═══ PASSAGE DU TEXTE

Le souverainisme, voilà l’ennemi. Dans un journal censément de gauche comme Libération, mais aussi dans un journal de droite libérale comme le Point. Il suffit de lire un seul éditorial de Franz-Olivier Giesbert (c’est déjà un effort) pour s’apercevoir qu’il est parti en croisade contre le souverainisme, ce nouveau fléau (parti est bien le terme : on l’a perdu depuis longtemps). Mais on pourrait citer également Bernard-Henri Lévy chez qui la lutte contre le souverainisme relève de l’exorcisme. Jacques Attali, très fier de sa dernière trouvaille, une réplique qu’il ressort dans chaque émission, face à chaque journaliste esbaudi : « Qu’est ce que c’est que cette histoire de racines. Nous ne sommes pas des radis. » Pas des chênes non plus, apparemment.

C’est donc tellement dangereux, le souverainisme, qu’il faille dégainer l’arsenal intellectuel, tout ce que le pays compte de brillants esprits ? Le souverainisme, c’est la guerre, la haine de l’Autre, le repli identitaire. Le souverainisme, ce sont les heures les plus sombres de notre histoire. Bon, le mot n’existait pas, mais on comprend. Le souverainisme occupe dans le vocabulaire politique contemporain la même place que le populisme. Il veut désigner une sorte de manipulation des masses par un discours démagogique et dont ses auteurs sauraient parfaitement combien son application serait soit impossible soit éminemment dangereuse pour l’avenir du pays.

Le libre-échange apporte la paix, bien entendu !

Parce que tel est bien le sujet qui les préoccupe. Bien plus que la dimension morale mise en avant pour rejouer la pantomime de l’antifascisme. Le souverainisme est condamnable parce qu’il s’oppose à la marche du monde, parce qu’il prétend refuser l’inéluctable, qui est aussi le seul destin souhaitable. Nous sommes bien d’accord, la morale n’a pas grand-chose à voir avec tout cela. On parle de choses sérieuses. On parle d’économie. Le souverainisme se promène en général dans les articles et les sermons audiovisuels accompagné de son corollaire tout aussi sulfureux : le protectionnisme. Et les deux sont dangereux, car ils apportent la guerre quand le libre-échange, le « doux commerce » cher à Montesquieu, apporte la paix et la concorde entre les peuples.

Il est d’ailleurs intéressant de constater que ce qui nous est proposé comme modèle, l’extension du libre-échange à travers différentes structures supra-nationales pour accompagner la mondialisation des échanges et la globalisation des normes et des cultures, nous est présenté à la fois comme bon moralement et comme inéluctable. Bon parce qu’inéluctable ? On nous demande de nous en réjouir parce que, de toute façon, nous n’avons pas le choix et qu’il faudra bien vivre dans ce monde-là ? Nos élites politico-médiatiques sont leibniziennes : elles nous proposent le meilleur des mondes possibles et ne lésinent pas sur les moyens de nous en convaincre.

══════
═══ EXTRAIT DE DONNÉES

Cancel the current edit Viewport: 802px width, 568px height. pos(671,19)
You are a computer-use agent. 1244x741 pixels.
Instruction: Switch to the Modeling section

══════

• VOTRE TRAVAIL:
a) D'après le passage, à quel terme du vocabulaire politique contemporain le souverainisme est-il assimilé pour la place qu'il occupe ?
b) Recopiez le passage entre « C’est donc tellement » et « l’avenir du pays. », inclus, en substituant « nationalisme » à « populisme ».

• RÉPONSES DANS L'ORDRE:
a) Au populisme.

b)
C’est donc tellement dangereux, le souverainisme, qu’il faille dégainer l’arsenal intellectuel, tout ce que le pays compte de brillants esprits ? Le souverainisme, c’est la guerre, la haine de l’Autre, le repli identitaire. Le souverainisme, ce sont les heures les plus sombres de notre histoire. Bon, le mot n’existait pas, mais on comprend. Le souverainisme occupe dans le vocabulaire politique contemporain la même place que le nationalisme. Il veut désigner une sorte de manipulation des masses par un discours démagogique et dont ses auteurs sauraient parfaitement combien son application serait soit impossible soit éminemment dangereuse pour l’avenir du pays.